Steering recruitment in the right direction through an ocean of candidates
Amidst record-high unemployment rates, it’s a “recruiters market” but speed and personalization of the process are still very much vital for finding the optimal talent as opposed to just someone to fill the job. In spite of this, 90% of recruiter emails are not personalized and over half of job applicants never get a response to their application, creating a negative perception ripple effect that can spill over into sites such as Glassdoor. That lack of personalization and experience is often not a sign of laziness or indifference, but rather a byproduct of limited time paired with the need to act quickly.
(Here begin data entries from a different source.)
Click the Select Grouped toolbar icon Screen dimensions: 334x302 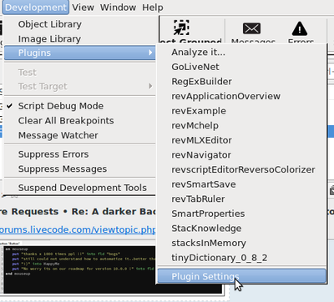[x=181, y=28]
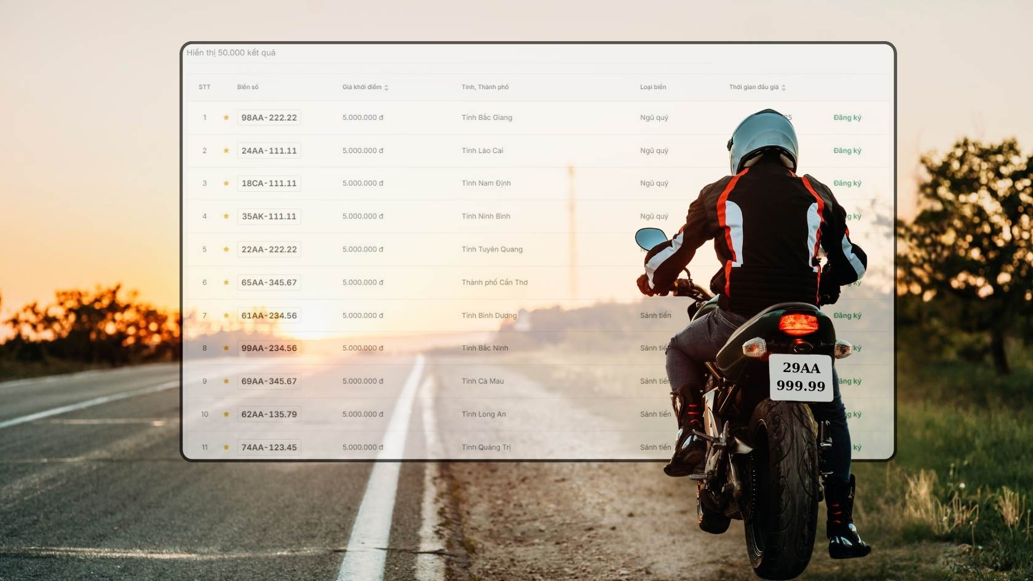Toggle the star on highlighted row 99AA-234.56
The height and width of the screenshot is (581, 1033).
point(226,348)
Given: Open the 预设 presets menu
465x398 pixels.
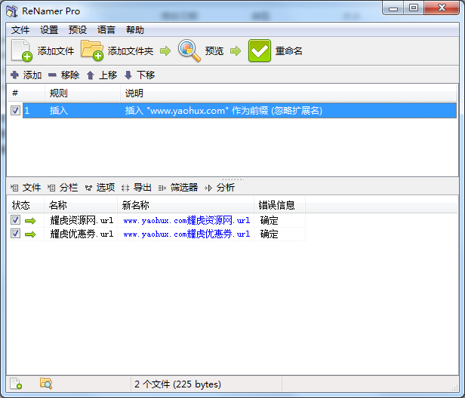Looking at the screenshot, I should pyautogui.click(x=78, y=30).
AI-driven recruitment bots already exist and they address the issue by acting like a super-efficient filtering process. When it comes to experience they help candidates create their resumes or apply to a position with a resume of their own, but perhaps most importantly, they are now able to conduct initial interviews and understand qualifications based on what the candidate says. This ability allows for an automated first round in which AI can quickly filter out those who are not the right fit, pass on the right candidates complete with a summary of their details beyond a resume, and take care of initial candidate contact, ensuring personalization.
Recruiters can focus on what or who is important for a position
The Pareto Principle, otherwise known as the 80-20 rule is popular amongst performance hackers and asserts that 80% of results come from 20% of the work. The clear takeaway is that businesses and individuals should identify what produces the most results for them and focus most of their energy there. By implementing AI solutions, recruiters hand over 80% and even though it’s a big chunk of their time, that’s ok because they can focus those extra hours on the processes that provide the most value with pre-qualified candidates.
Employee happiness too comes from personalization
Anyone who is on an HR team has partaken in countless conversations concerning the employee benefits policy, vacation days, and the prize deals for that recruiting contest. While engagement and interest are both positives, those questions on employer policies and promotions constitute the 80% discussed earlier. One of our own customers had this issue and was able to help us launch an employee care channel where all those questions were answered.
The upside was that HR professionals could spend more time delving into the creative aspects of employee retention. From spending the time to resolve complex issues, to brainstorming and organizing new initiatives aimed at everything from “taking the temperature” of employee satisfaction, to the yearly company retreat. With 87% of HR managers considering employee retention critical or high need, automation is a no-brainer and happens to be the only scalable solution to tackle the problem
AI is poised to completely upend the HR profession and against the backdrop of increasing difficulties in recruitment and retention, that’s a good thing. Tech isn’t here to replace HR professionals, human nuance and connection are here to stay, but it will refocus them towards the most valuable and thought-provoking facets of their work. Making this shift to AI can no-doubt be met with hesitation or complacent attitudes, but those who make the transition as early adopters have an edge that starts with personnel but has the potential to transform whole organizations.